As a measure of financial information quality, accounting comparability allows users to identify similarities and differences between items in financial statements and more rationally assess various lending-based investment opportunities (FASB 2010). For information comparability, similar items should be the same, and different items should seem different (Barth et al. 2018). The accounting comparability of financial information is so crucial that concept statement No. 8 of the Financial Accounting Standards Board addresses the increased financial information comparability as one of the most critical reasons that financial reporting standards are needed (Choi et al. 2019). Paying compensation and bonuses to managers as part of their wages is one of the most widely used practices motivating them to increase shareholders’ wealth (Henderson and Fredrickson 2001). Compensation for firm managers usually includes fixed salary, cash, and non-cash bonuses. Theoretically, cash bonuses paid to managers are expected to suit their performance, resulting in more shareholder benefits (Zhang et al. 2018). Healy (1985) shows that compensation plans encourage managers to employ earnings management practices to maximise rewards. Therefore, managers can manipulate earnings to increase their rewards. A solution to this problem is to improve accounting information comparability. This concept can be viewed from internal and external aspects. Internal accounting comparability refers to a firm’s consistency of practices over years of activity, whereas external accounting comparability shows a firm’s status among peer firms (Lobo et al. 2018). Companies whose accounting systems are similar to their peer firms are more likely to adjust their managers’ compensation contracts based on accounting profits.
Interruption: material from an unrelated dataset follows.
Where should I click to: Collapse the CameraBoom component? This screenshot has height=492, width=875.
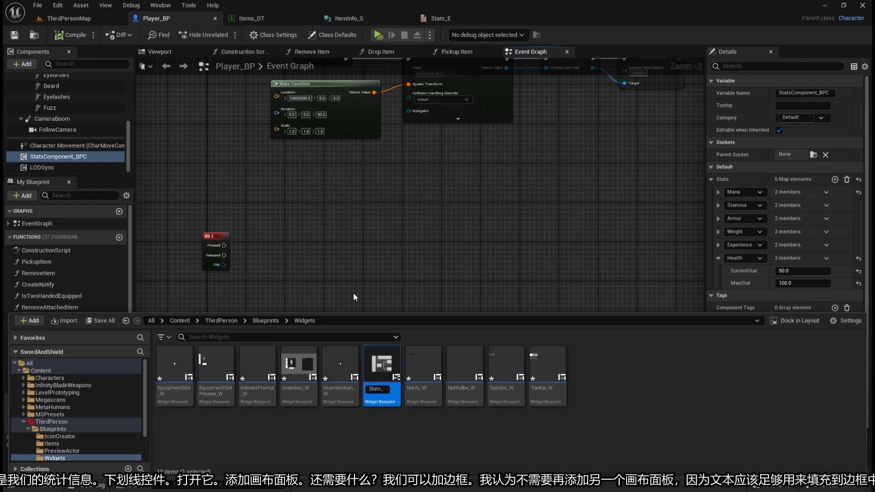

Many studies have shown that audit fees affect the quality of financial reporting (Gu and Hu 2015; Gandía and Huguet 2021). The findings indicate that audit fees may affect the quality of financial reporting in different economic settings. Nevertheless, it is noteworthy that accounting comparability, as a measure of financial reporting quality, may be influenced by audit fees as a measure of audit quality. As mentioned earlier, since accounting comparability can affect managers’ compensation, it can be argued that audit fees, as a proxy for audit quality, can influence the relationship between accounting comparability and board compensation. This topic has not been investigated in previous research and has been neglected to some extent. This research examines the critical issue of audit fees and the relationship between comparability and compensation. Of course, looking at the previous study, it can be seen that the relationship between comparability and compensation has already been investigated by Lobo et al. (2018), Nam (2020), and Fattahi et al. (2021). However, in the scope of these studies, the effect of audit fees has not been investigated. Therefore, by taking the help of and following the previous literature, the current research tries to examine the existing literature in the field of financial reporting and the role of auditors’ fees in its change.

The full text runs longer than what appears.